Renovating Minnesota's historic buildings may become too expensive if tax credit ends
The Minnesota Historic Structure Rehabilitation Tax Credit is competing with veterans, public safety and housing advocates for a slice of the $88 million pie.
MOORHEAD, Minn. — For more than 10 years, people have been breathing new life into old buildings across Minnesota with the help of a state tax credit.
As legislators work to finish the next two-year budget, some developers believe the restoration process will become too expensive to carry out if the credit is not funded.
Developer and architect Kevin Bartram has used the state and federal historic building tax credits to revitalize several older structures in Moorhead and Fergus Falls.
Bartram, the president of MBA Architects of Fargo, said he used the Minnesota Historic Structure Rehabilitation Tax Credit for the Simon Warehouse Lofts on Center Avenue in Moorhead . The 1920s building was once the site of the largest potato storage facility west of Chicago.
He also used the state and federal credits to redevelop two buildings on the site of the former state mental hospital in Fergus Falls, also called the Kirkbride, where many of the structures are about 100 years old. There, he transformed what are called the Red Brick buildings into 13- and 18-unit apartment structures.
If the state credit isn't funded again, he said, a planned 36-unit apartment project on the grounds won't be done unless his application is approved before the program would expire on June 30. Many of the buildings at the Kirkbride have been vacant for about 15 years.
"These older buildings just cost so much to remodel," Bartram said. "It can be more expensive than building new."
Only "historically significant" structures are eligible for the 20% state and 20% federal credits for the cost of the project, and Bartram said they aren't easy to obtain.
There's a three-part application, he said, and just because it's an older structure doesn't mean it qualifies. For example, he tried to get a credit for the old Moorhead Armory that he's remodeling into an events center , but he found old armory buildings are common, so it's not deemed "significant."
Erin Hanafin Berg, policy director for the nonprofit organization called Rethos, agreed the tax credits aren't often used because of the restrictions. In its 10-year lifetime, the state historic building tax credit was used on 140 projects, an average of about 14 a year.

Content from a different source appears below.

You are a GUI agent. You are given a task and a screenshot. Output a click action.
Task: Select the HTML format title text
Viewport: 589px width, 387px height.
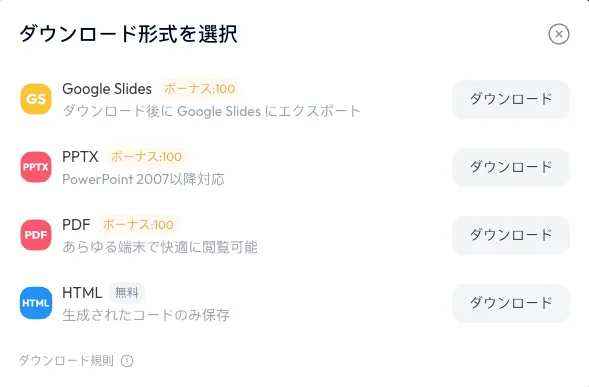click(82, 293)
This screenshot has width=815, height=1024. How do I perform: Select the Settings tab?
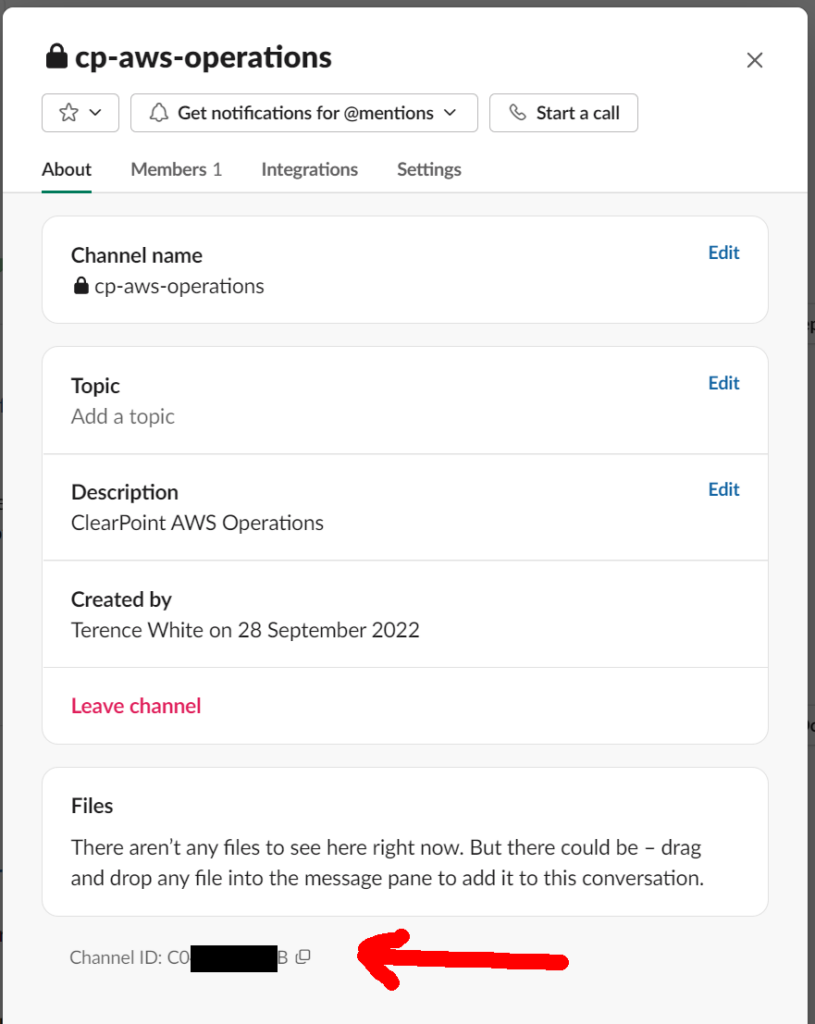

However, she said, the credit was used across the state and seems to have a bigger return in Greater Minnesota, with a $16 gain for each dollar of the credit compared to $9.50 when counting the entire state.
"It can really give a new lease on life to areas of towns and spur new construction," Hanafin Berg said.
She said her group and others who work to revitalize older structures in Minnesota are making a major effort to see the credit extended.
One of the legislators who will have a say in the final decision is State Rep. Paul Marquart, D-Dilworth, who heads the House Taxes Committee.
He said the final decision is "up in the air," and the credit isn't ruled out until the budget is approved. That will likely happen during a special session in mid-June.
Marquart said they are negotiating with the Senate on the bill, but "there are a lot of big fish competing in a small pot" of $88 million. Those are the remaining funds from the $754 million tax relief spending target Gov. Tim Walz set with Senate and House leaders last week.
Most of the money will provide tax relief to businesses who received Paycheck Protection Program federal aid and help unemployed Minnesotans who won't have to pay state taxes on their first $10,200 in benefits they received last year.
Marquart said some of the "big fish" looking for a piece of the remaining $88 million are veterans, public safety and housing advocates. The funds may also be used to address other pandemic-related concerns.
The Dilworth legislator said the historic tax credit would cost $19.6 million in the coming two years, which he said would be a big chunk of the remaining money.
"That's why it's a reason for concern," he said. "I wish we had another $100 million to work with."